▸ **Text excerpt**:

- - -

In Re Glenville Natural Gas Co. (W. Va.) P.U.R.1915F, 848; and in Re Montgomery Gas Co. recently decided (not yet reported), the position of the Commission being clearly stated by Chairman Morgan saying: "There is no question as to the legal right of the Commission, in establishing rates for a utility, to ignore contracts of the character mentioned. This proposition is conceded by counsel for protestants. We are of the opinion that, before a utility should be permitted to violate its solemn contract, it should clearly appear that the enforcement thereof would either be unconscionable or result in an unjust discrimination."

But, as has been said, the cause of complaint here is one of practice, and not a rate.

It seems to be well settled that a public utility furnishing its product to consumers through pipes is required to deliver it to the property line, the general rule being stated in Pocatello Water Co. v. Standley, 7 Idaho, 155, 61 Pac. 518, points 3, 4, and 6 of the syllabus, as follows:

"3. Held, under its franchise it is required to lay all mains and pipes in the streets and alleys of the city of Pocatello, necessary to accomplish the purpose for which said franchise was granted, and, on proper demand, to tap and connect such mains or pipes.

with the private pipes of citizens of said city at the line of its franchise limits, to wit, the said lines of said streets and alleys.

"4. Held, that such connections and pipes within said limits so laid by the company are part of the property of said company, and necessary to complete its said waterworks system, and necessary to accomplish the purposes for which said franchise was granted.

"6: Held, that the company must lay all necessary water pipes within its franchise limits at its own expense."

Other cases in point are Bothwell v. Consumers' Co. 13 Idaho, 568, 24 L.R.A. (N.S.) 485, 92 Pac. 533; Hatch v. Consumers' Co. 17 Idaho, 204, 40 L.R.A. (N.S.) 263, 104 Pac. 670,-the latter case reviewed by the Supreme Court and affirmed in 224 U. S. 148, 56 L. ed. 703, 32 Sup. Ct. Rep. 465.

The Commission has uniformly required the utilities to install these service lines from their mains to the property line, following the rule announced in the case of South Buckhannon v. Buckhannon Light & Water Co. (W. Va.) P.U.R.1915F, 383. Aside from this it would seem that the water company could not, in good conscience, ask the Commission to change its general rule in order to preserve its contracts with the water consumers, and at the same time, in its application to increase its rates for water, ask the Commission to ignore the provisions of its franchise from the city, providing for a maximum rate of 25 cents per thousand gallons by meter and $30 per hydrant for fire protection.

The Commission is therefore of the opinion, notwithstanding the said contract, that inasmuch as it has adopted the rule that utilities should install and maintain the service lines from their mains to the property lines, and in order to preserve a uniform practice among utilities in this regard, the company should cease and desist from the practice of requiring consumers to pay for the installation and maintenance of the lateral pipes from its mains to the property lines; especially is this true, since the additional expense to the water company is considered in fixing the rates hereinafter announced.

- - -

▸ **Given material**:
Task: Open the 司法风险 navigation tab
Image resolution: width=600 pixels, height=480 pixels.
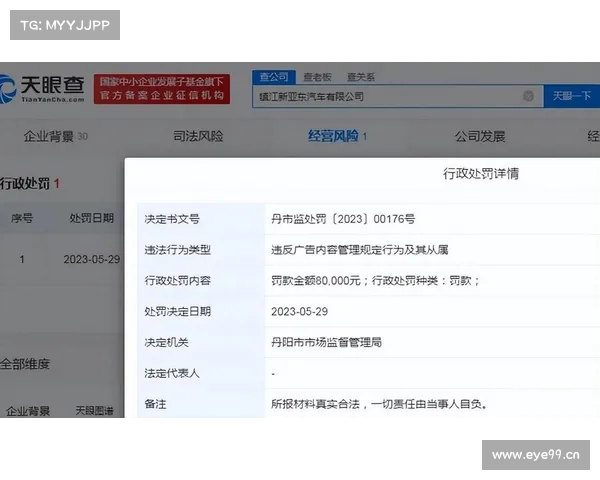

- - -

▸ **Exercise instructions**:
[1] Transcribe the part of the Commission decision starting at "with the private" and ending at "franchise was granted.".
[2] Answer these from the Commission decision:
(a) Which chairman is quoted stating the Commission's position?
(b) What maximum meter rate per thousand gallons does the city franchise provide?
(c) What practice must the company cease and desist from?
The listing has no role in any of this.

▸ **Results**:
[1]
with the private pipes of citizens of said city at the line of its franchise limits, to wit, the said lines of said streets and alleys.

"4. Held, that such connections and pipes within said limits so laid by the company are part of the property of said company, and necessary to complete its said waterworks system, and necessary to accomplish the purposes for which said franchise was granted.

[2]
(a) Chairman Morgan
(b) 25 cents per thousand gallons
(c) Requiring consumers to pay for the installation and maintenance of the lateral pipes from its mains to the property lines